The average price for regular gasoline at U.S. pumps rose 20.32 cents a gallon in the past two weeks to $3.795 a gallon, according to Lundberg Survey Inc.

The survey covers the period ended Feb. 22 and is based on information obtained at about 2,500 filling stations by the Camarillo, Calif.-based company. The average has jumped 53.71 cents this year and is 10.33 cents above a year earlier.

“Although this is a steep rise, it’s not as steep as the price rise during the prior two weeks,” Trilby Lundberg, president of Lundberg Survey, said Sunday in a phone interview. “There’s reason to expect the price rise will not continue at this pace and may even end soon because crude oil prices are down and refiners are starting to cut wholesale prices to their marketing and retail customers.”
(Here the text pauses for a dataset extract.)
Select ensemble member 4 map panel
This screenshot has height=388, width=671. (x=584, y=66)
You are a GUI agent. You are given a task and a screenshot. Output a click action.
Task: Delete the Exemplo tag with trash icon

Gasoline futures on the New York Mercantile Exchange rose 2.08 cents, or 0.7 percent, to $3.0796 a gallon in the past two weeks. Futures have climbed 9.5 percent this year, the best performer on the Standard & Poor’s GSCI index of 24 commodities.

U.S. gasoline stockpiles fell 2.88 million barrels to 230.4 million in the week ended Feb. 15, according to the Energy Information Administration. Refineries ran at 82.9 percent of capacity, the lowest level since March, amid breakdowns and seasonal plant maintenance.

West Texas Intermediate oil on the Nymex fell $2.59, or 2.7 percent, to $93.13 a barrel in the two weeks to Feb. 22.

Crude inventories rose 4.14 million barrels in the week ended Feb. 15 to 376.4 million, the highest level since July, according to data from the EIA, the Energy Department’s statistics arm. Supplies at Cushing, Oklahoma, the delivery point for the Nymex futures contract, climbed 417,000 barrels to 50.7 million.

Oil may fall this week, a Bloomberg survey showed. Twenty of 30 analysts, or 67 percent, forecast crude will drop through March 1. Five respondents, or 17 percent, predicted a gain. Five said there would be little change. Last week, 48 percent of analysts projected a decrease.

The highest price in the lower 48 U.S. states among the markets surveyed was in Los Angeles, where the average was $4.29 a gallon, Lundberg said. The lowest price was in Billings, Montana, where customers paid an average of $3.23 a gallon.

Regular gasoline on Long Island, New York, averaged $4.01 a gallon, according to Lundberg.